U.S. Stock Market Rally Faces Test from Fed Chairman’s Testimony and Jobs Report
The four-month-long rally in the U.S. stock market, driven in part by investor expectations for interest rate cuts in 2024, is set to face challenges this week. The first is Federal Reserve Chairman Jerome Powell’s semiannual testimony to Congress on Wednesday and Thursday, followed by Friday’s official jobs report for February.
Analysts and investors believe that the nonfarm payrolls data has the potential to have a greater impact on the markets. If job gains come in higher than the consensus expectation of 190,000, it could signal a risk of continued inflation, which could impact market movements.
John Luke Tyner, a portfolio manager at Aptus Capital Advisors, argues that there is a resurgence of employment and wage growth in Middle America, contradicting the headlines about technology-related layoffs. He states, “Inflation has bottomed out, but is still above the Fed’s objective and it seems like more labor-market weakness is going to be needed.”
Recent data supports Tyner’s argument. The release of January nonfarm payrolls showed 353,000 jobs created and a significant rise in average hourly earnings. Additionally, inflation data for January exceeded expectations, and the Fed’s preferred inflation measure indicated the fastest pace of underlying price gains in almost a year. Personal income also grew at a monthly rate of 1% in January.
These developments have caused traders to lower their expectations for rate cuts by the end of the year. However, the stock market has still experienced positive growth, with the Dow Jones Industrial Average and S&P 500 having their best start to a year since 2019.
As Powell prepares for his testimony, analysts predict that he will emphasize the need for greater confidence in falling inflation before considering rate cuts. He is expected to avoid making any statements that could disrupt the markets or rate expectations.

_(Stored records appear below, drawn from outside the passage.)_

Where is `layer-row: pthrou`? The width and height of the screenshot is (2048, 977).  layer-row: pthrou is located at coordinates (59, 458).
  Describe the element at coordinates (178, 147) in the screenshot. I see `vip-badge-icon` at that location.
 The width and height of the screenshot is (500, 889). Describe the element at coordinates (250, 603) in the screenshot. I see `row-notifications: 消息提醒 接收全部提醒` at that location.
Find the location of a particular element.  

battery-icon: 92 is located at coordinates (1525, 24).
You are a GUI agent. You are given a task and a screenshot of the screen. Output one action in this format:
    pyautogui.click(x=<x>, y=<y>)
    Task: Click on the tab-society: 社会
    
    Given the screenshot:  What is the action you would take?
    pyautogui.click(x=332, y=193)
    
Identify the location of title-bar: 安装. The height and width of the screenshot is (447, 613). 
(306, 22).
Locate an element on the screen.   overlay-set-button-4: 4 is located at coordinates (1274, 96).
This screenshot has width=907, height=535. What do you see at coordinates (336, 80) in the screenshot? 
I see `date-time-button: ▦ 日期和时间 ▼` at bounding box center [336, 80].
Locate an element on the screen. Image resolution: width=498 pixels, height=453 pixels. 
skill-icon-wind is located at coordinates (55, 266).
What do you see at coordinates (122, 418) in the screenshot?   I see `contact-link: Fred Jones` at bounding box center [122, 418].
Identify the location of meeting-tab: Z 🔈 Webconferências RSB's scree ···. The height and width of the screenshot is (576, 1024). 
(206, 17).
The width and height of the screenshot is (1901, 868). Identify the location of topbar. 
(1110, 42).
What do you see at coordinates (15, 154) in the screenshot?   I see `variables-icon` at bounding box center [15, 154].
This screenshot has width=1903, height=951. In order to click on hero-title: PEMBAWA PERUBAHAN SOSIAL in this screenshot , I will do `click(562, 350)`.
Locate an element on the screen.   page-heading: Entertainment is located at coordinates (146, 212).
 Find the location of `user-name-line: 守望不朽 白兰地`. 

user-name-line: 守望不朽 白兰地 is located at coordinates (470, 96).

Some believe that Powell’s testimony could have two non-base-case outcomes: either pushing back on rate cut expectations or hinting at the need for maintenance rate cuts due to softer inflation and economic readings going forward.
The reactions in the rates market, specifically in fed-funds futures and Secured Overnight Financing Rate futures, will likely impact longer-term Treasurys and risk assets. Analysts question whether the markets are overestimating the Fed’s ability to start cutting rates by June, given the ongoing inflation concerns.
Analysts are particularly concerned about supercore inflation, which measures core services excluding housing. This measure suggests that the services side of the U.S. economy is thriving.
This week, major U.S. data releases include factory orders, ISM service sector activity figures, ADP’s private-sector employment report, wholesale inventories and job openings, the Fed’s Beige Book report, and weekly initial jobless benefit claims.
Investors will closely watch Powell’s testimony and the jobs report to gauge the future trajectory of the U.S. stock market and the potential impact on interest rate cuts.
Analyst comment
Neutral news. The U.S. stock market rally faces challenges this week from Fed Chairman Powell’s testimony and the jobs report. If job gains exceed expectations, it could signal continued inflation, impacting market movements. Analysts predict Powell will emphasize falling inflation before considering rate cuts. Reaction in rates and risk assets will be influenced. Concerns about supercore inflation and ongoing inflation concerns persist. Investors are closely watching these events to determine the market’s future trajectory and potential impact on interest rate cuts.